Action item: Starting at the line that contains "Viewport: 1552px width, 784px height.", transcribe each line exactly through the last line of the data. Include nothing else.

[Data to examine Boundary: Start]

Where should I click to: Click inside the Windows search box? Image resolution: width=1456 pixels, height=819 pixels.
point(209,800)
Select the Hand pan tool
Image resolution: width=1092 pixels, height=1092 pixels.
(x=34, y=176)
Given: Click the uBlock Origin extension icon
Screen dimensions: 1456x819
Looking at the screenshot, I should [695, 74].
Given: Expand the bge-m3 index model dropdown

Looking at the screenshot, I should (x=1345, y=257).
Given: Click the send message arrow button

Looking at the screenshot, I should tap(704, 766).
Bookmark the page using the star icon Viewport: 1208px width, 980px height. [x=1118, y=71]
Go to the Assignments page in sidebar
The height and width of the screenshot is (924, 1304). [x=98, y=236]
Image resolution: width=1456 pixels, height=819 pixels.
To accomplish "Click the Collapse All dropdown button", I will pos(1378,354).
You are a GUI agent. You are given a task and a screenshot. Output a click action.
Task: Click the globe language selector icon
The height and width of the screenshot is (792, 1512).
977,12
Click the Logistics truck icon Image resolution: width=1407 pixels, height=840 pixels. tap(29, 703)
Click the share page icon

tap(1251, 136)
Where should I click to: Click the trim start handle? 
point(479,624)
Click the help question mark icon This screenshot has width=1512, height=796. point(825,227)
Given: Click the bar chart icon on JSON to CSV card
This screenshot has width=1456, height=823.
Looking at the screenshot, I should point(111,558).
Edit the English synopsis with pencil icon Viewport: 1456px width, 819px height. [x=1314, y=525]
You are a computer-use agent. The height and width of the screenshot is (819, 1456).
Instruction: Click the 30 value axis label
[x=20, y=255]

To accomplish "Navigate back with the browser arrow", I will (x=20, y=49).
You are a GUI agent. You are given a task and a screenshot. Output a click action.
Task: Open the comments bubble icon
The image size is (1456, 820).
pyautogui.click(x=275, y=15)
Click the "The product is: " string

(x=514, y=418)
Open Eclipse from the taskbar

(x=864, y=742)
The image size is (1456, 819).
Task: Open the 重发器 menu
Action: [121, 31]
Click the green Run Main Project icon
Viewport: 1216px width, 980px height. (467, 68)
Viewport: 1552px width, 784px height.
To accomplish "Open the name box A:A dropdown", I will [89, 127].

[Data to examine Boundary: End]

Finished task:
Viewport: 1552px width, 784px height.
To accomplish "Open the name box A:A dropdown", I will [89, 127].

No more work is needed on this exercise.